# Thread: Discrete Time Markov Chain

1. ## Discrete Time Markov Chain

Hey Guys,

A quick question I was wondering if you could help me or help me try and understand the way about approaching this question...

Let {Xt}t≥0 be a two-state Markov chain with state space S = {0, 1}, transition matrix:

$\displaystyle P = \left(\begin{array}{cc}1-p&p\\q&1-q\end{array}\right)$

and initial distribution $\displaystyle \pi_0 = ({\pi_0(0),\pi_0(1)})$

Define the New Stochastic Processes {Yt}t≥1 and {Zt}t≥1 as:

$\displaystyle Y_t = X_t + X_{t-1}$ and,

$\displaystyle Z_t = 10X_t + X_{t-1}$

a) What are the State Spaces for these New Stochastic Processes?

I have tried using the transition matrix and inputting the values of S = {0,1} into {Yt} and {Zt} but I'm not sure if I am on the right path.. Any Suggestions??

Thanks

2. Please somebody help!!!

So I don't feel so alone with Markov Chains?!

3. The state space is the set of possible values which the random variable can take on. In this example if $\displaystyle p,q$ are both non zero then there is some chance of going from any state to any other state in {$\displaystyle 0,1$}.

Therefore:
$\displaystyle Y_t = X_t + X_{t-1}$

can be $\displaystyle 0$ when $\displaystyle X_t = X_{t-1} = 0$
or $\displaystyle 1$ when $\displaystyle X_t = 0 \text{ and } X_{t-1} = 1 \text{ or } X_t = 1 \text{ and } X_{t-1} = 0$
or $\displaystyle 2$ when $\displaystyle X_t = 1 \text{ and } X_{t-1} = 1$

Use the same reasoning to determine what states $\displaystyle Z_t$ can be in. Can it achieve the value 11?

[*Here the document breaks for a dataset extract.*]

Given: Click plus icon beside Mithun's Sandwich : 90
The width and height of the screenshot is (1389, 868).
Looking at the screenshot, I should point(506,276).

4. Thanks for helping to clear up my interpretation of the State Space!

I'm assuming that with $\displaystyle Z_t = 10X_t + X_{t-1}$

$\displaystyle 0$ when $\displaystyle 10X_t = X_{t-1} = 0$
$\displaystyle 1$ when $\displaystyle 10X_t = 0$ and $\displaystyle X_{t-1} = 1$
$\displaystyle 10$ when $\displaystyle 10X_t = 1$ and $\displaystyle X_{t-1} = 0$
$\displaystyle 11$ when $\displaystyle 10X_t = 1$ and $\displaystyle X_{t-1} = 1$

So would I be right in saying that $\displaystyle S_z = \{0,1,10,11\}$